§ TEXT SEGMENT:

☆ ☆ ☆ ☆ ☆

Question

If the sum of first m terms is equal to the sum of first n terms than show that the sum of first m+n terms is 0?

Answer 1

Solution: Given that Sₘ = Sₙ

→ m/2 × [2a + (m - 1)d] = n/2 × [2a + (n - 1)d]

→ m[2a + dm - d] = n[2a + dn - d]

→ 2am + dm² - dm = 2an + dn² - dn

→ 2am + dm² - dm - 2an - dn² + dn = 0

(Rearranging)

→ 2am - 2an - dm + dn + dm² - dn² = 0

(Taking out common terms)

→ 2a(m - n) - d(m - n) + d(m² - n²) = 0

→ 2a(m - n) - d(m - n) + d(m - n)(m + n) = 0

→ 2a(m - n) - d(m - n) + (m - n)(dm + dn) = 0

(Taking out common terms)

☆ ☆ ☆ ☆ ☆

§ EXTRACTED MATERIAL:
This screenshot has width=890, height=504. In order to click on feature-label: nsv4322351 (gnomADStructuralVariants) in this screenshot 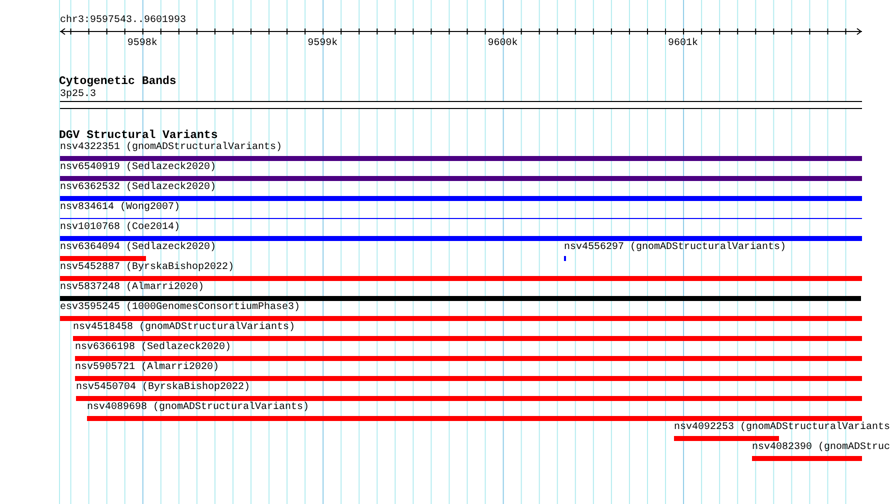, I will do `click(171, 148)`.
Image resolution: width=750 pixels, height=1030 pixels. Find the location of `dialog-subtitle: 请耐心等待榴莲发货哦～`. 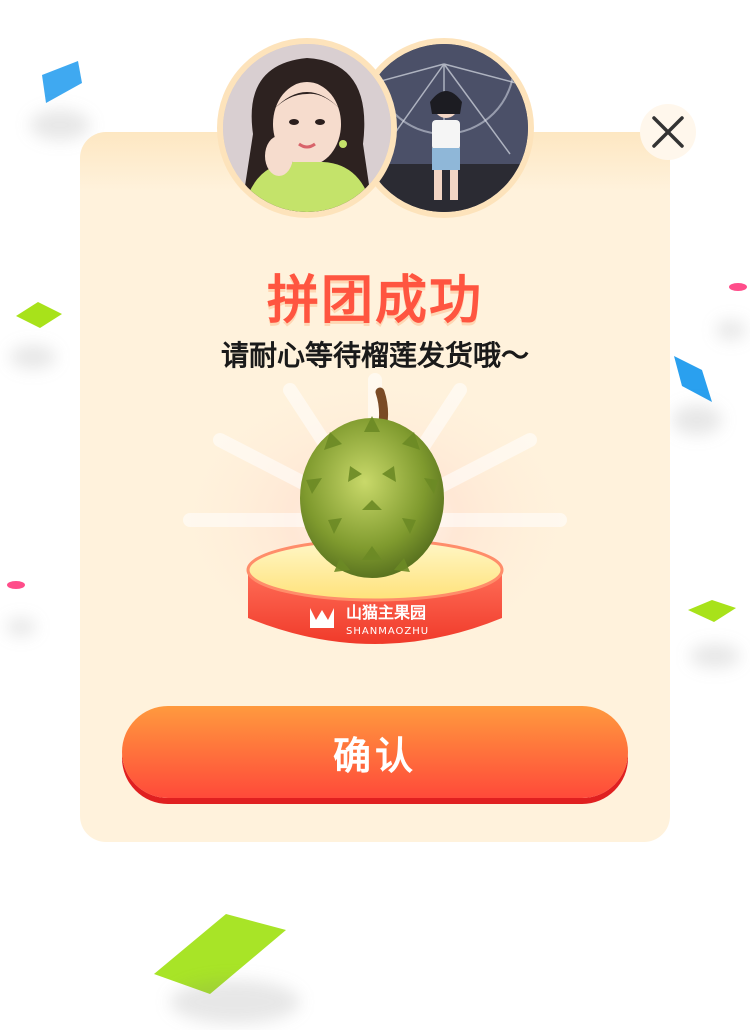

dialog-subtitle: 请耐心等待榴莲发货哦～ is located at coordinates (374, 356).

☆ ☆ ☆ ☆ ☆

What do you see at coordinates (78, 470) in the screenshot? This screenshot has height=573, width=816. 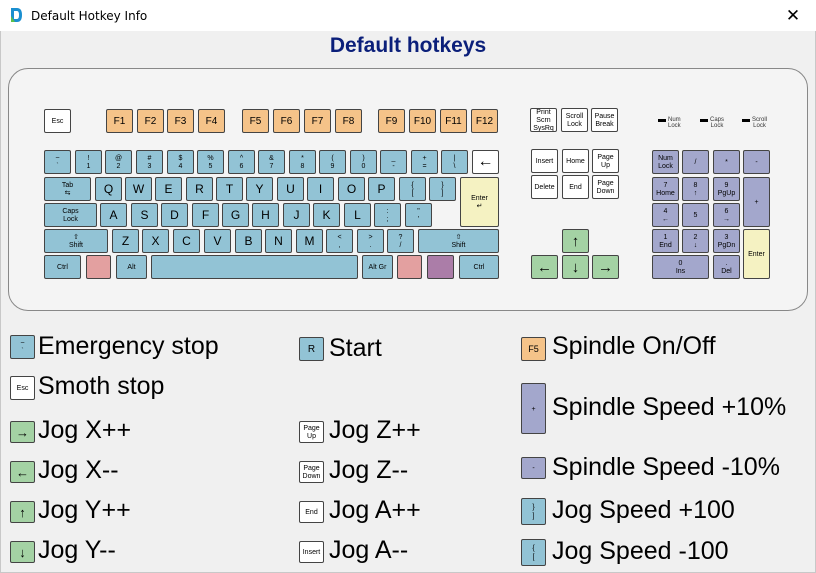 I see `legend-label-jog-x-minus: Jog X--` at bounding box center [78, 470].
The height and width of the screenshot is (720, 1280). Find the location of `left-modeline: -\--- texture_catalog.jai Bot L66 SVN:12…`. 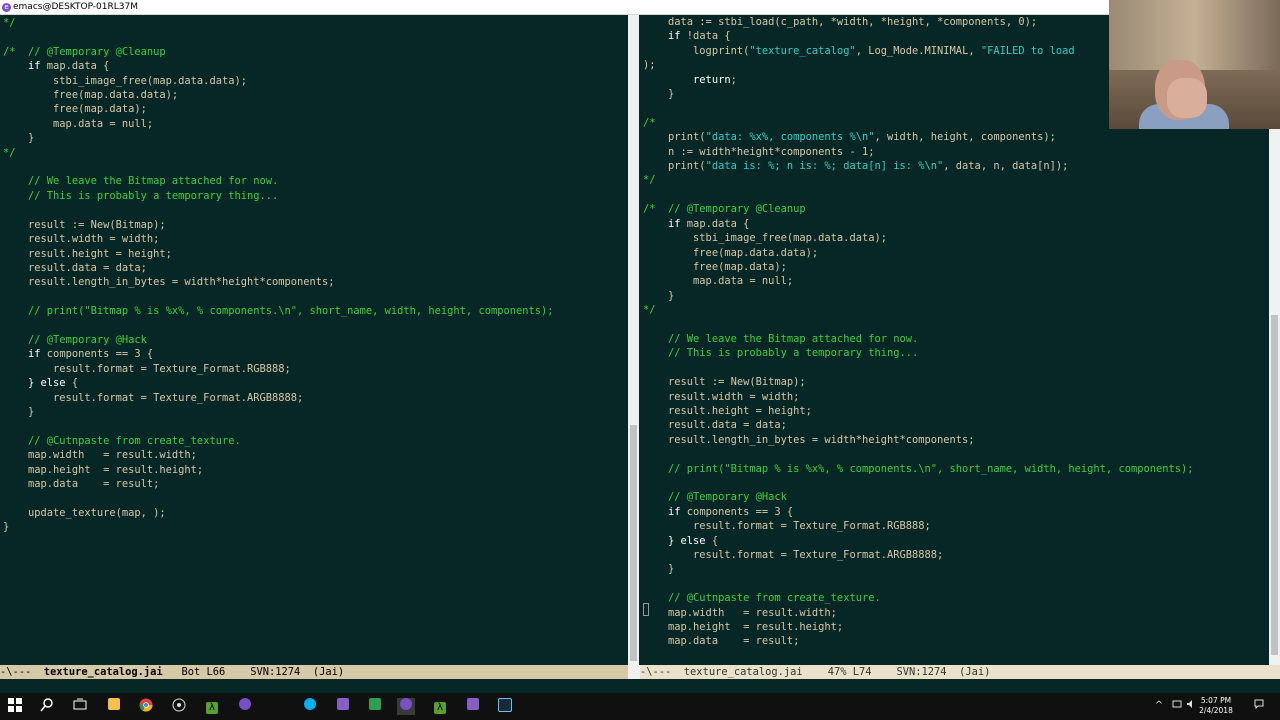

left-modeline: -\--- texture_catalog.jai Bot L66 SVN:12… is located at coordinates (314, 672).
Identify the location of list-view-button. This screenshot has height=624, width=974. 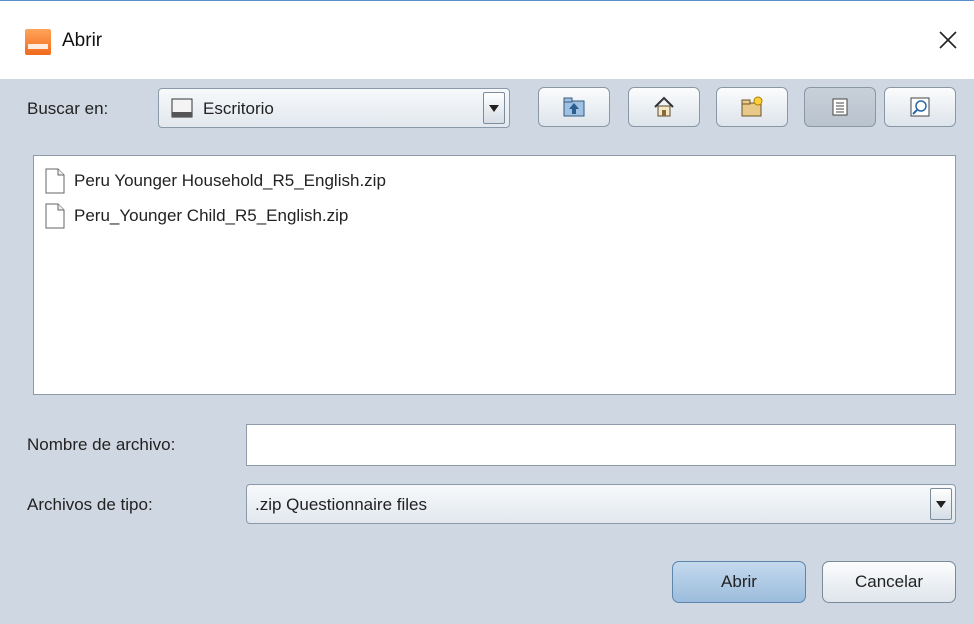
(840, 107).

☆ ☆ ☆ ☆ ☆

§ TO DO:
**a)** List every equation in the arithmetic series solution that begins with an arrow (→), in order.
**b)** Write the next part of the arithmetic series solution, picking up after its final step.
The lines are separate material and are not part of the text.

§ WRITTEN ANSWERS:
**a)**
m/2 × [2a + (m - 1)d] = n/2 × [2a + (n - 1)d]
m[2a + dm - d] = n[2a + dn - d]
2am + dm² - dm = 2an + dn² - dn
2am + dm² - dm - 2an - dn² + dn = 0
2am - 2an - dm + dn + dm² - dn² = 0
2a(m - n) - d(m - n) + d(m² - n²) = 0
2a(m - n) - d(m - n) + d(m - n)(m + n) = 0
2a(m - n) - d(m - n) + (m - n)(dm + dn) = 0

**b)**
→ (m - n)[2a - d + dm + dn] = 0

→ [2a + (m + n - 1)d] = 0

→ Sₘ ₊ ₙ = (m + n)/2 × [2a + (m + n - 1)d]

→ Sₘ ₊ ₙ = (m + n)/2 × 0

→ Sₘ ₊ ₙ = 0

Hence Proved

Answer 2

Solution:

Let "a" be the first term and "d" be the common difference.

$\implies S_{m}=S_{n}\\ \\ \implies \dfrac{m}{2}[2a+(m-1)d]=\dfrac{n}{2}[2a+(n-1)d]\\ \\ \implies 2am + (m-1)md=2an+(n-1)nd\\ \\ \implies 2a(m-n)=d[n^{2}-m^{2}-n+m]\\ \\ \implies 2a(m-n)=d(m-n)(1-m-n)\\ \\ \implies 2a=d(1-m-n)\;\;\;\;.............(1)$

Now,

$\implies S_{m+n}=\dfrac{(m+n)}{2}[2a+(m+n-1)d]\\ \\ \implies S_{m+n}=\dfrac{m+n}{2}[d(1-m-n)+(m+n-1)d]\;\;\;\;\;[By\;using\;eq\;(1)]\\ \\ \implies S_{m+n}=\dfrac{m+n}{2}[d-md-nd+md+nd-d]\\ \\ \implies S_{m+n}=0$

Hence Proved!!!